On Leadership: Introduction
The Cry for Leadership
Why do we not have better leadership? The question is asked over and over. We complain, express our disappointment, often our outrage; but no answer emerges.
When we ask a question countless times and arrive at no answer, it is possible that we are asking the wrong question--or that we have misconceived the terms of the query. Another possibility is that it is not a question at all but simply convenient shorthand to express deep and complex anxieties. It would strike most of our contemporaries as old-fashioned to cry out, "What shall we do to be saved?" And it would be time-consuming to express fully our concerns about the social disintegration, the moral disorientation, and the spinning compass needle of our time. So we cry out for leadership.
To some extent the conventional views of leadership are shallow, and set us up for endless disappointment. There is an element of wanting to be rescued, of wanting a parental figure who will set all things right. Such fantasies for grown-up children should not lead us to dismiss the need for leaders nor the insistent popular expression of that need. A great many people who are not given to juvenile fantasies want leaders-- leaders who are exemplary, who inspire, who stand for something, who help us set and achieve goals.

#### [Records shown]
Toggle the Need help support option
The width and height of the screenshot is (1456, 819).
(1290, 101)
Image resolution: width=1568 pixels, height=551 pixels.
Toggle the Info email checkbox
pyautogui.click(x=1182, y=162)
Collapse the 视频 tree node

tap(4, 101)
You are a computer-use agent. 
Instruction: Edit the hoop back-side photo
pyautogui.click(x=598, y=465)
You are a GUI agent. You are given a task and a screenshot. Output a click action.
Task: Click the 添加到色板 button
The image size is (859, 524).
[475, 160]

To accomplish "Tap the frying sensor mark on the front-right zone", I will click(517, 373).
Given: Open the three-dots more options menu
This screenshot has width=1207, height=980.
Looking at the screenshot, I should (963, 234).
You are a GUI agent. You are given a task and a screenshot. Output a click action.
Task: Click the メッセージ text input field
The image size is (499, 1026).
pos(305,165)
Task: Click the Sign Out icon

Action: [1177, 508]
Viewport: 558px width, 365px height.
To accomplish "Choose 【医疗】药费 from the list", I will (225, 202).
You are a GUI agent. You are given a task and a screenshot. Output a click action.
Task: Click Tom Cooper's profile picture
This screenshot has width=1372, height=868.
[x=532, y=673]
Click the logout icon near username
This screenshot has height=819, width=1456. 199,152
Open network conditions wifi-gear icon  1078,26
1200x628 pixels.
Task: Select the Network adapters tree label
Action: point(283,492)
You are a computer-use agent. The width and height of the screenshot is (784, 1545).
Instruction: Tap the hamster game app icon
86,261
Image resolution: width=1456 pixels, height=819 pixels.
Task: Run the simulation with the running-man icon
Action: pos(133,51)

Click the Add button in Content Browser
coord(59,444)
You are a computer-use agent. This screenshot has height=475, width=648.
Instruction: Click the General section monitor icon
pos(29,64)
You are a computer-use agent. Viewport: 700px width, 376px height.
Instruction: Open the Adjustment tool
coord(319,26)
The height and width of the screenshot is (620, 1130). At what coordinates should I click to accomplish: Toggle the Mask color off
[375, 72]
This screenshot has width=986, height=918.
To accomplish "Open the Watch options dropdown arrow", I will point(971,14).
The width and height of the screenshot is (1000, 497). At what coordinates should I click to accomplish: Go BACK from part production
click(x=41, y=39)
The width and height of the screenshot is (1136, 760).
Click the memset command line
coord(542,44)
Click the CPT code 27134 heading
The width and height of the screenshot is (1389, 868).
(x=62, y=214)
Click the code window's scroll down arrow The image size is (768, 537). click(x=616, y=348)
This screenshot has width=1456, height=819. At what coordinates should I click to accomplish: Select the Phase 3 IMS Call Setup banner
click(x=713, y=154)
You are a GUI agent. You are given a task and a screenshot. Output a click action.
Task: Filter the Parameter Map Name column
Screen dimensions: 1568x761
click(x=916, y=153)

#### [Directives]
1. Answer these from the leadership introduction:
(a) Which cry does the text say would strike most contemporaries as old-fashioned?
(b) What do the conventional views of leadership set us up for?
(c) What four qualities describe the leaders wanted by people not given to juvenile fantasies?
2. Write the next part of the leadership introduction, picking up after its final sentence.

#### [Expected responses]
1.
(a) "What shall we do to be saved?"
(b) Endless disappointment.
(c) Leaders who are exemplary, who inspire, who stand for something, and who help us set and achieve goals.

2.
Unfortunately, in popular thinking on the subject, the mature need and the childlike fantasies interweave. One of the tasks of this book is to untangle them, and to sketch what is realistically possible. Leadership is such a gripping subject that once it is given center stage it draws attention away from everything else. But attention to leadership alone is sterile--and inappropriate. The larger topic of which leadership is a subtopic is the accomplishment of group purpose, which is furthered not only by effective leaders but also by innovators, entrepreneurs and thinkers; by the availability of resources; by questions of morale and social cohesion; and by much else that I discuss in this book. It is not my purpose to deal with either leadership or its related subjects comprehensively. I hope to illuminate aspects of the subject that may be of use in facing our present dilemmas -- as a society and as a species.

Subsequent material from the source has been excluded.